1Jooste PJ, Hugo CJ. The taxonomy, ecology and cultivation of bacterial genera belonging to the family Flavobacteriaceae. Int J Food Microbiol 1999;53:81-94.
2Bellais S, Girlich D, Karim A, Nordmann P. EBR-1, a Novel Ambler subclass B1 ß-Lantamas from Empedobacter brevis. Antimicrob Agents Chemother 2002;46:3223-7.

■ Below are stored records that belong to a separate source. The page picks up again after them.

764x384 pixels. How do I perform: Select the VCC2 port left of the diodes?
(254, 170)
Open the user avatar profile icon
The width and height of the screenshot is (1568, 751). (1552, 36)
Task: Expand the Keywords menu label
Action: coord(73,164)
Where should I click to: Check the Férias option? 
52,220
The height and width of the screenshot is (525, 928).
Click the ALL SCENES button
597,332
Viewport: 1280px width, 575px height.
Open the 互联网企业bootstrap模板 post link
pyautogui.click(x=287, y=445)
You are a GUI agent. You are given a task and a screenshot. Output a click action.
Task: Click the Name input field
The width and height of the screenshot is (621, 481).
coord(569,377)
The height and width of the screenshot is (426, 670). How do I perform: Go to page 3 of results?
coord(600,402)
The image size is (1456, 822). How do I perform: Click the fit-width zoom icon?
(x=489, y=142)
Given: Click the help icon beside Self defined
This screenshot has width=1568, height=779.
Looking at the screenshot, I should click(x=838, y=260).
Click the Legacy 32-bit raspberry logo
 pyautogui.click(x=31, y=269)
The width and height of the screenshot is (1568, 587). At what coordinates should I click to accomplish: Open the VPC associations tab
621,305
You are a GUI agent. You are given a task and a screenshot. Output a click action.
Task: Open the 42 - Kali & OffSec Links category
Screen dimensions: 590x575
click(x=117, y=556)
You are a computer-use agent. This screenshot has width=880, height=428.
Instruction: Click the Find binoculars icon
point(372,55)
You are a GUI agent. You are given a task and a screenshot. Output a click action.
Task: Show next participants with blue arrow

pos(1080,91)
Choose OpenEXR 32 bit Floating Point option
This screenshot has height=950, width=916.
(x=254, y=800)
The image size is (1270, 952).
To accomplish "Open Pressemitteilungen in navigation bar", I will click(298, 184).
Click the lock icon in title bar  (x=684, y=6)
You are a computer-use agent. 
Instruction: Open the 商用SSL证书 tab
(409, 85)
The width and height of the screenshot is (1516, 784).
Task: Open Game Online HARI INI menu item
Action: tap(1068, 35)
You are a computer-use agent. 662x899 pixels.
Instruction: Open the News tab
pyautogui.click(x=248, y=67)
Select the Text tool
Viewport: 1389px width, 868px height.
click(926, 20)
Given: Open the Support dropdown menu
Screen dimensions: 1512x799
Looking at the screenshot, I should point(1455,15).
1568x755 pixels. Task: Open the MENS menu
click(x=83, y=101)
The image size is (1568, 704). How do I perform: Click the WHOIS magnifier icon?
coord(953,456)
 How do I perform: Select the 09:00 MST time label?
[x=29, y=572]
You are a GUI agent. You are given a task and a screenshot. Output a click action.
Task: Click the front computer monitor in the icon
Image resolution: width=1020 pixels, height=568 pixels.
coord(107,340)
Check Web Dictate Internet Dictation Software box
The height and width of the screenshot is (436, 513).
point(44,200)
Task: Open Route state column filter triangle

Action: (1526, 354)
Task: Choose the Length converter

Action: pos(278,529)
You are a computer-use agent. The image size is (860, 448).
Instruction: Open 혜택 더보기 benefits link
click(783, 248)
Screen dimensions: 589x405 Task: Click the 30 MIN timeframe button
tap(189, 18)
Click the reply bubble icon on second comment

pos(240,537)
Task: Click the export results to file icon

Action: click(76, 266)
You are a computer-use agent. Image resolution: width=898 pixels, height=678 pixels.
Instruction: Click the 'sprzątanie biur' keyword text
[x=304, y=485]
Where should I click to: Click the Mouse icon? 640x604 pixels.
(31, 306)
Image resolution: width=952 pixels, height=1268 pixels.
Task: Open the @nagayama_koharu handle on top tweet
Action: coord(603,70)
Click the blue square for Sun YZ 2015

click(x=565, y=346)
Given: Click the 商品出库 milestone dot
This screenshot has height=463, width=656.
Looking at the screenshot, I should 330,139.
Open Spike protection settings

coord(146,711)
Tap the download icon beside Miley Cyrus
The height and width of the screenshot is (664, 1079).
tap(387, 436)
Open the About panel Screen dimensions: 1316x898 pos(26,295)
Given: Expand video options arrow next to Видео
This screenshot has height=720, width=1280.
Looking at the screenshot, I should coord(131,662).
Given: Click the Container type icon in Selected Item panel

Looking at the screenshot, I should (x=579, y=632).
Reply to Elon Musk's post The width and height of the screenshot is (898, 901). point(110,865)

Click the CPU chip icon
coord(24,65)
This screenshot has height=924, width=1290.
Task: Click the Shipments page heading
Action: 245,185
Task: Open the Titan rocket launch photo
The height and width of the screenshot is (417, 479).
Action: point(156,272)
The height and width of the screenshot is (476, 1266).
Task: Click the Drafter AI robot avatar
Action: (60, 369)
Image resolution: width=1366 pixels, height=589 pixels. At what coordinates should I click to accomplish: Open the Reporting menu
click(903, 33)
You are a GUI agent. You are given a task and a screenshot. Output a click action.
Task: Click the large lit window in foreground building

3Vandamme P, Bernardet JF, Segers P, Kersters K, Holmes B. New perspectives in the classification of the flavobacteria: Description of Chryseobacterium gen. nov., Bergeyella gen. nov., and Empedobacter nom. rev. Int J Syst Bacteriol 1994;44:827-31.
4Janknecht P, Schneider CM, Ness T. Outbreak of Empedobacter brevis endophthalmitis after cataract extraction. Graefes Arch Clin Exp Ophthalmol 2002;240:291-5.
5Nishio E. A case of Anaphylactoid purpura suggested to Empedobacter (flavobacterium) brevis infection concerned. Arerugi 2010;59:558-61.
6Duong M, Mourier K, Peyrard N, Magnin V, Couillaud G, Chavanet. Two cases of post-neurosurgical meningitis due to Chryseobacterium (flavobacterium) species. Médecine et Maladies Infectieuses, 7:8:802-3.